Mark Roberts plays two fatherly men taking an interest in Kenneth, plus one stuffy waiter taking no interest in anyone. Roberts fills these simple portraits with sharp details, such as letting a stiff drink startle him or puzzling a bit when an obviously troubled Kenneth is too distant to help.
Bert, the imaginary friend, is made beautifully real by Donathan Walters. His voice and manner exude the calm of a soothing waterfall. With a warm smile and a cap spun backward, Walters makes Bert the best of best friends, breaking into silly jokes or gently signaling to Kenneth how to respond to anxious moments. In a rapid montage of drinking scenes, Walters and Keys hilariously flash from emotion to emotion in a dizzy bit of revelry.
Vermont Stage’s fine production values begin with expressive costumes from Sarah Sophia Lidz.
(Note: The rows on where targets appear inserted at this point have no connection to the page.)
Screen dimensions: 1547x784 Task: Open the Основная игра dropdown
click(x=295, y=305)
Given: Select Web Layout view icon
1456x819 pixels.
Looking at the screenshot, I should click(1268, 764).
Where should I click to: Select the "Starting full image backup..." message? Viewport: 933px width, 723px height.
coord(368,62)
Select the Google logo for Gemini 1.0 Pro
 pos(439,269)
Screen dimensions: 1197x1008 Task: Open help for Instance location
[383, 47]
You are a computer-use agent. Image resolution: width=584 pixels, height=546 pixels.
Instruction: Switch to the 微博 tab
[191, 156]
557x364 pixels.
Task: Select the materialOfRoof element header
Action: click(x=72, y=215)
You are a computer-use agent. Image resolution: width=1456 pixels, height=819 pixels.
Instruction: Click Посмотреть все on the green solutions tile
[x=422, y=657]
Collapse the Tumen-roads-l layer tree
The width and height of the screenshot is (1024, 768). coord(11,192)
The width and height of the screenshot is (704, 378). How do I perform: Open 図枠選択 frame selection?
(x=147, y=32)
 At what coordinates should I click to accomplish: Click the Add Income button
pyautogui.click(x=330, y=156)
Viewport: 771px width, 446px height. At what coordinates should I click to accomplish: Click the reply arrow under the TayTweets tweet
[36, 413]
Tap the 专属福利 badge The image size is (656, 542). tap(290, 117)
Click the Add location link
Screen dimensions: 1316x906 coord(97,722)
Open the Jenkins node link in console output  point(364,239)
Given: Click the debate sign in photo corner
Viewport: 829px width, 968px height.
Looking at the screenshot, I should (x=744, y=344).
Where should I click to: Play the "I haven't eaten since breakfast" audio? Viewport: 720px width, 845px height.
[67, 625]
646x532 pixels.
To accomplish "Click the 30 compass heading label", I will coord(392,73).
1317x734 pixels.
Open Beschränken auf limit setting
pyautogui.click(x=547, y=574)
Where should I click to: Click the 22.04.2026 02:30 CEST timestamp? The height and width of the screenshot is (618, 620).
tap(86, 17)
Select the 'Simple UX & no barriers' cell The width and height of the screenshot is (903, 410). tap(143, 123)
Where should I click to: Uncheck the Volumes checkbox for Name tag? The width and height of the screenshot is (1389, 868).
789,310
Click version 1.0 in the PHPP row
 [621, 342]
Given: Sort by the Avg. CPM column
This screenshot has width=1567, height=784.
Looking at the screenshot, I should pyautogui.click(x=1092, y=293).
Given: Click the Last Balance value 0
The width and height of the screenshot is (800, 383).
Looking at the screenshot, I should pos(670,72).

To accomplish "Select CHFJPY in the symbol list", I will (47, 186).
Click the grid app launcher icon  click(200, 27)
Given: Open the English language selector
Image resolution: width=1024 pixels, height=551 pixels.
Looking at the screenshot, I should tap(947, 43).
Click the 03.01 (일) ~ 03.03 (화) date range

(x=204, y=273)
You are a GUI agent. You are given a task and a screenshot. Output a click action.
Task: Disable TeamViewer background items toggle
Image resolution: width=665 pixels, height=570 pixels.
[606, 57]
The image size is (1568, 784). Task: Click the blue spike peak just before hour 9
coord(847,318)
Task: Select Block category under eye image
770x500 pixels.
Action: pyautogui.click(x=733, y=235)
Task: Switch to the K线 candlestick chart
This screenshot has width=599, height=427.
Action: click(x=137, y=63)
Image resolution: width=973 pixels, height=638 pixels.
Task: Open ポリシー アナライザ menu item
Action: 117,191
Jamien Forrest’s effective lighting marks almost every beat of the show, especially Kenneth’s memory variations, often rendered as big color soaking the sky above set designer Jeff Modereger’s black-and-white building façades.
The people around Kenneth aren’t deeply drawn, just as the streetscape is bare and contrived. It’s Kenneth’s decision to connect with them that brings them to life. The breakthrough in this story isn’t Kenneth’s sudden ability to master the world but our ability to see what prevented him from feeling safe. Hope rises, too, as the very vulnerable Kenneth starts to see the kindness around him, the kindness of people who are real and not imaginary.